There are three environments we deploy to:

Developers should be able to easily test both versions on their local machines.
QA server
We should be able to deploy both versions to a publicly-accessible QA server for acceptance testing.
Production server
We should be able to deploy release-1 (and then later, release-2 and so on) to the production server, preferably after a lot of testing

Editorial changes happen on the production server, where our users update content. We would like to be able to take a snapshot of that database and use that to test our development code on the QA server or in our local development environments. Because we use Domain Access to serve multiple subdomains with shared content, it’s not just a matter of using mysqldump to back up the database and copy it over. We also need to replace URLs inside the database, and we need to override domain_root using the $conf array in settings.php.

I’m the only one running Linux, so the other developers don’t really benefit from the Makefiles I’ve defined or the tools I use. For the simpler build system we had before (all development on trunk), I wrote a deployment script that allowed users to:

  • Download a stripped copy of the production database with the URLs changed for their local testing environment
  • Deploy a stripped copy of the production database to the QA server
  • Deploy a specified revision of the source code to the QA server
  • Deploy a specified revision of the source code to the production server

The new deployment script needed to allow users to do the same, but for both branches of the code. Both branches of the code would be simultaneously available on the QA server, so the script would need to deploy the code to different directories.

After some fiddling around with the page design (because I care about making interfaces make sense!), I came up with something that looks like this:

  Development Release-1
Local Database
QA Database
QA Deployment
Production Deployment None
r988 | somegeek | 2008-09-15 13:00:00 -0500 (Mon, 15 Sep 2008) | 2 lines

[more changelog entries go here]
r986 | somegeek | 2008-09-15 11:03:38 -0500 (Mon, 15 Sep 2008) | 3 lines

Starting a branch for release-1
[more changelog entries go here]

The deployment script allows the user to get a copy of the database, deploy a copy of the database, or deploy specific revisions of branches.

Because I was having a hard time figuring out how to do ssh key-based operations from Apache (which runs as a no-login user), I use two shell scripts to do the dirty work.
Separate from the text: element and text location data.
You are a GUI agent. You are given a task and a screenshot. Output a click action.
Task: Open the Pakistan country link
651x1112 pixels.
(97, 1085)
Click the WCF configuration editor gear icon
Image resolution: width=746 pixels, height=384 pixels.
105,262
One shell script connects to the production server, creates a partial backup, copies the information over, and does any necessary replacements. Another shell script takes a domain name and optionally a revision, and deploys the revision from the appropriate branch.
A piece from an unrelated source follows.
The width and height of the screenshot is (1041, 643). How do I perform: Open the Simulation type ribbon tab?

Here’s my totally small-scale PHP way to show the revisions log:

$dev_output = shell_exec("svn log $dev_url $details --limit 20");
$dev_revisions = preg_match_all('/r([0-9]+)/', $dev_output, $dev_matches);

where $dev_url is the URL of the trunk in Subversion, and $details contains the username and password specified as options for the Subversion command-line.
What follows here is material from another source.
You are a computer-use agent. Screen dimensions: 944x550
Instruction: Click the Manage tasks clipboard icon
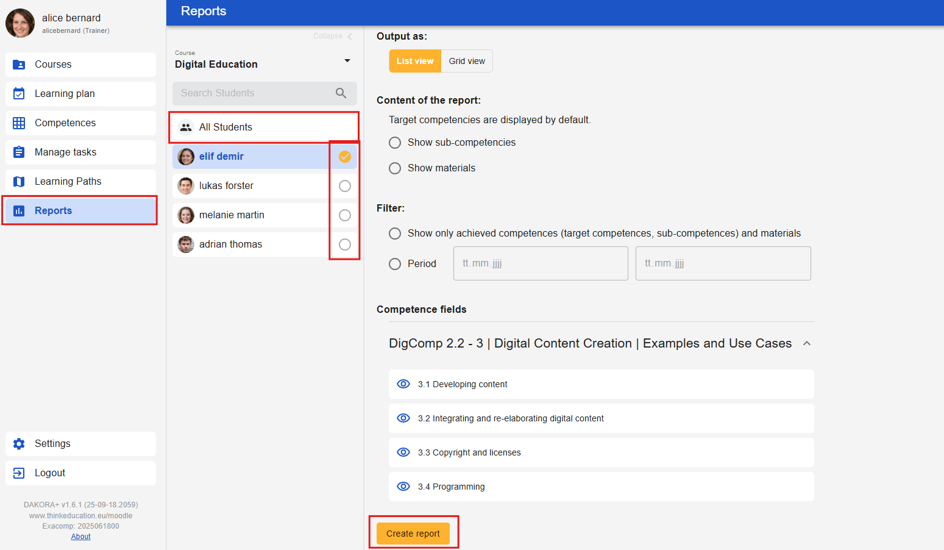coord(19,152)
I’m going to see if I can get my regression tests running on the server that I’ve got my deployment script on. Wouldn’t that be awesome?

Deploying Drupal updates onto a live site

Our configuration management discipline paid off last week, when we rolled out lots of bugfixes onto our production server. I used my deployment script to test the release-1 branch against our regression tests and copy the source code to the production server after it passed. A quick database update later, and everything worked without a hitch.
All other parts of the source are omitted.